The simplest way to solve this problem is to use Java's BigInteger:

import java.math.BigInteger;

public class AddBinary {
    public String addBinary(String a, String b) {
        BigInteger m = new BigInteger(a, 2);
        BigInteger n = new BigInteger(b, 2);
        return m.add(n).toString(2);
    }
}

But this may not be a valid solution in an interview. Another way is to performing binary operations instead of using + operator. It is also a common question. Let's think first for add two int with out +. We know that x ^ y is in fact adding two integer without carries. And we can get curries by (x & y) << 1. So (x ^ y) + ((x & y) << 1) is the same as x + y. But + is not available, so we can recursively or looply calls our plus function until the carries becames zero.

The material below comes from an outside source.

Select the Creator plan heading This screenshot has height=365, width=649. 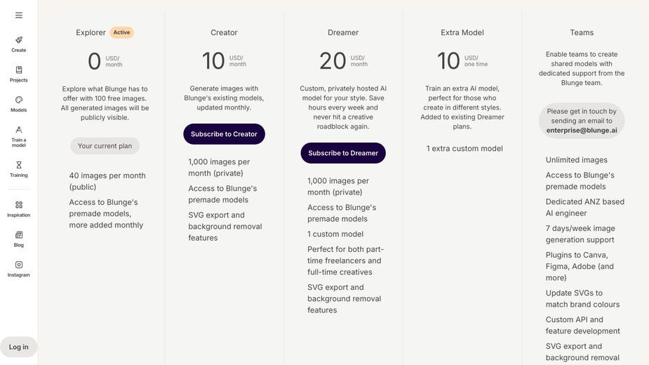(x=224, y=32)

public class ImplementPlusOperator {
    public int plus(int a, int b) {
        int remain = 0;
        int carry = 0;
        do {
            remain = a ^ b;
            carry = (a & b) << 1;
            a = remain;
            b = carry;
        } while (carry != 0)
        return remain;
    }
}

So the same to our binary string, we just need to implement our own XOR, AND and left shift function for the string.

public class Solution {
    private String xorBinary(String a, String b) {
        String longer;
        String shorter;

        if (a.length() >= b.length()) {
            longer = a;
            shorter = b;
        } else {
            longer = b;
            shorter = a;
        }
        char[] result = longer.toCharArray();
        int delta = longer.length() - shorter.length();
        for (int i = 0; i < shorter.length(); i++) {
            char ch = shorter.charAt(i);
            if (ch == '1') {
                if (result[delta + i] == '1') result[delta + i] = '0';
                else result[delta + i] = '1';
            }
        }
        return String.valueOf(result);
    }

    private String andBinary(String a, String b) {
        String longer;
        String shorter;

        if (a.length() >= b.length()) {
            longer = a;
            shorter = b;
        } else {
            longer = b;
            shorter = a;
        }
        char[] result = new char[longer.length()];
        Arrays.fill(result, '0');
        int delta = longer.length() - shorter.length();
        for (int i = 0; i < shorter.length(); i++) {
            char ch = shorter.charAt(i);
            if (ch == '1' && longer.charAt(delta + i) == '1') result[delta + i] = '1';
        }
        return String.valueOf(result);
    }

    private String leftShift(String s) {
        s = s + "0";
        int first1 = s.indexOf('1');
        return s.substring(first1);
    }

    private boolean isZero(String s) {
        for (int i = 0; i < s.length(); i++) {
            if (s.charAt(i) == '1') return false;
        }
        return true;
    }

    public String addBinary(String a, String b) {
        String carry = andBinary(a, b);
        String remain = xorBinary(a, b);
        if (!isZero(carry)) {
            return addBinary(remain, leftShift(carry));
        }
        return remain;
    }